→ **INPUT ROWS**

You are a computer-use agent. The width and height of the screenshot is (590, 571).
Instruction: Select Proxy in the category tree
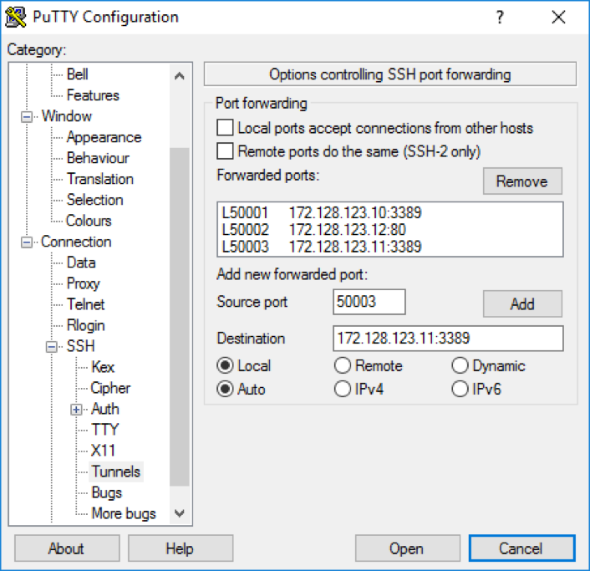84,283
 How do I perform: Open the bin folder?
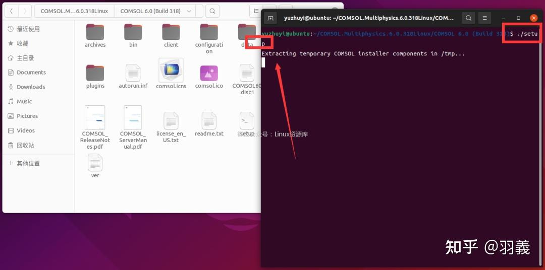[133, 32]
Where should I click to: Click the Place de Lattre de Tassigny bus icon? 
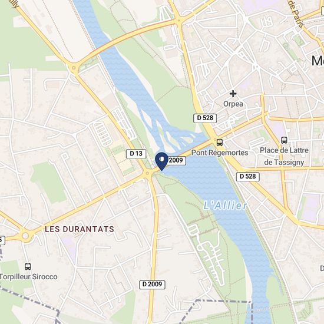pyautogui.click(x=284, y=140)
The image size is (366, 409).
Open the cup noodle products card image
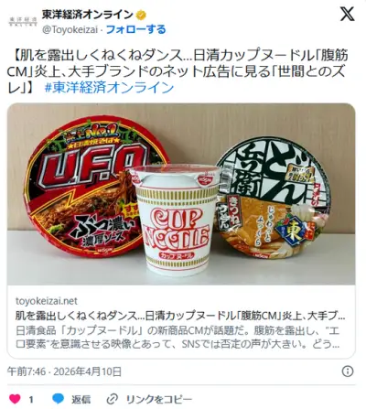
==
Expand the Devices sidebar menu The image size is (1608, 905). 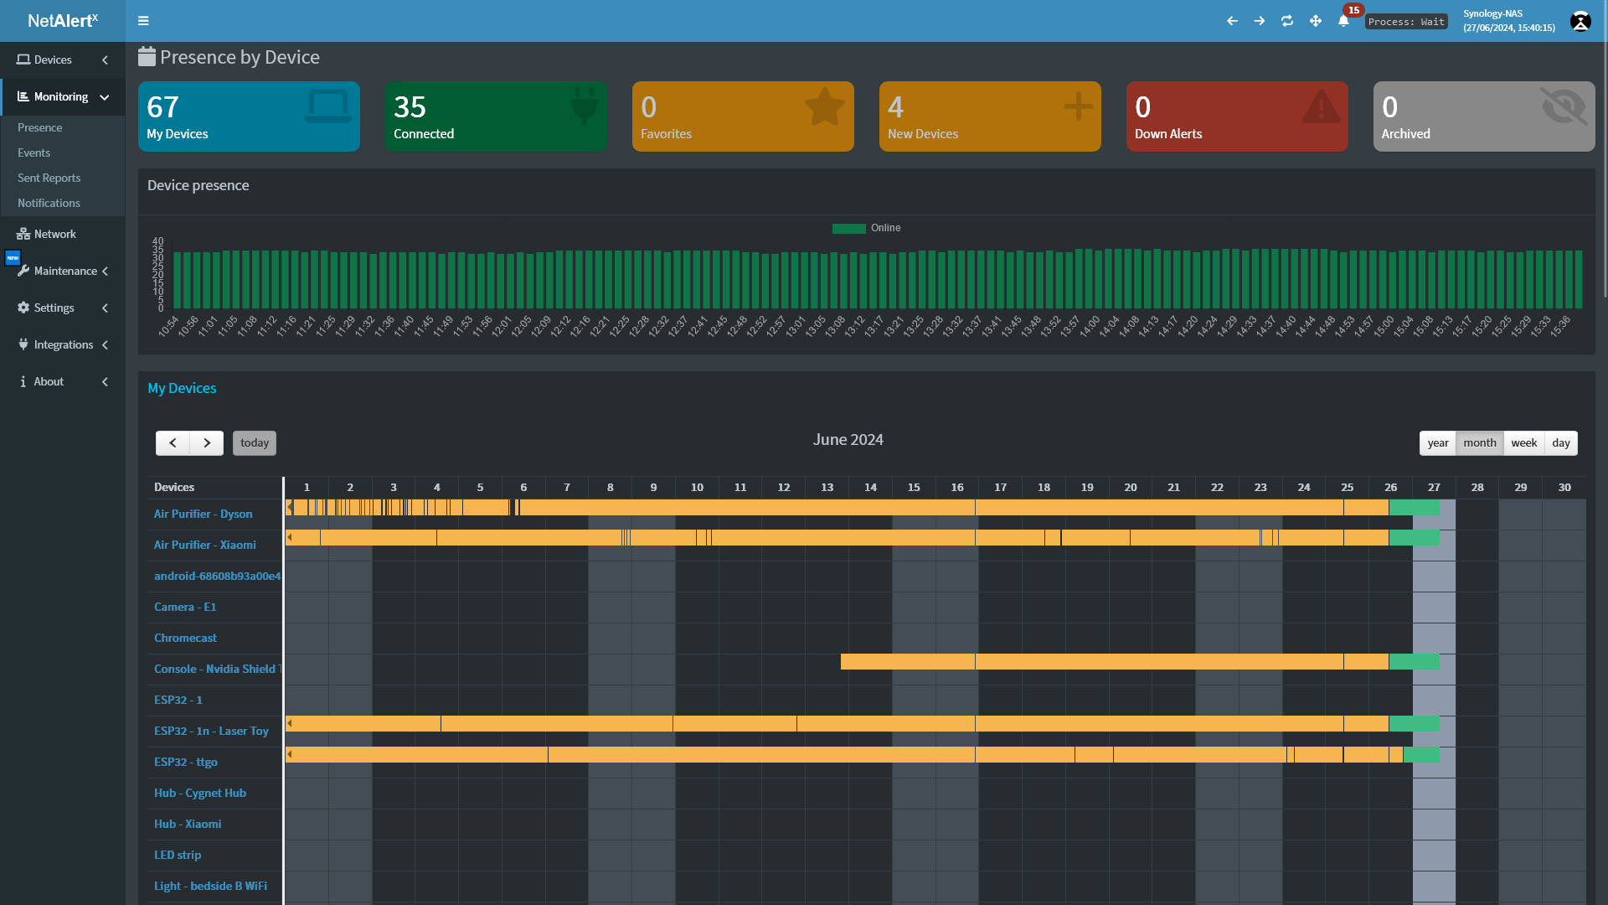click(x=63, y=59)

→ **JOB**
Repeat the rows from the line containing "Where should I" down to the line containing "Open the cup noodle products card image", including both, and leave out the pictures.

→ **RESULT**
Where should I click to: Click the Place de Lattre de Tassigny bus icon? 
pyautogui.click(x=284, y=140)
The image size is (366, 409).
Open the cup noodle products card image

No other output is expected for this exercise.